◆ Activity
Repeat the whole listing. Keep it exact.

◆ Input data
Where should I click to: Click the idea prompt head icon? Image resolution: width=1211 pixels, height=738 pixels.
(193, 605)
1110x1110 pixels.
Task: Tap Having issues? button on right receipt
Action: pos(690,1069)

◆ Task solution
Where should I click to: Click the idea prompt head icon? Image resolution: width=1211 pixels, height=738 pixels.
(193, 605)
1110x1110 pixels.
Task: Tap Having issues? button on right receipt
Action: pos(690,1069)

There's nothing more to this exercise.